The only detectable sign of the slowdown was the echoing empty spaces at the brand new "Identikit"* Terminal 2 at DUB - zig-zag lines for 400 at pre-security boarding pass check - 3 staff and only one punter - me.  As one of the gate assistants said "nice terminal, shame we will be paying for it for the next 50 years".  By we I think she meant "We Europeans" rather than "We Dubliners".  In the shopping & bar area it was pretty busy though - mostly the bar, where I successfully "guessed in one" the nationalities of Wojciech (Chef from Wroclaw - we agreed the broth was not a patch on Zurek) and Tibor (Hungarian barista, we discussed the pronunciation of Szeged and my favourite wine - Tokaji)


 Something tells me I will be seeing a lot of this terminal over the next few months.

*Is this Mother Teresa airport in Tirana?
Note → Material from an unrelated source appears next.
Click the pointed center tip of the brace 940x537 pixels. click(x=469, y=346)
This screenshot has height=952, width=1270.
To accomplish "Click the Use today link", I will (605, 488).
Warsaw Chopin Airport? Oslo Airport, Gardermoen?  I don't know they all look the same BUT Dublin is certainly the biggest!

08 April 2011

Got my baby back...

From Penkridge station it was either an hours wait and then 15 minutes on Bus 880 or a walk across country of 10km - on a day like this - no contest

The Penk

A week ago I was in Scotland, freezing cold, blowing a gale and spring was weeks away - no so in Shropshire.


I am an the right track for Wheaton Aston

Here lives a radio amateur - funny I would not have spotted that a year or two back
Half way

I came across a tribe of bargees - like a waterborne version of the refugees in Mad Max.  Elderly gentlemen who's chins had not seen a razor this side of the millenium, smoking pipes, tinkering with engines and fettling paintwork and accompanied assorted staffordshire and lurcher type dogs (friendly), wind turbines and pot herbs on the barge roofs...

There seems to have been some serous hybridisation here - the nearer duck was male-mallard patterned but had an overall washed out-light tan colour cast.  His girlfriend is certainly not a wild mallard - again with an overall light tan colour  but the beak is all wrong.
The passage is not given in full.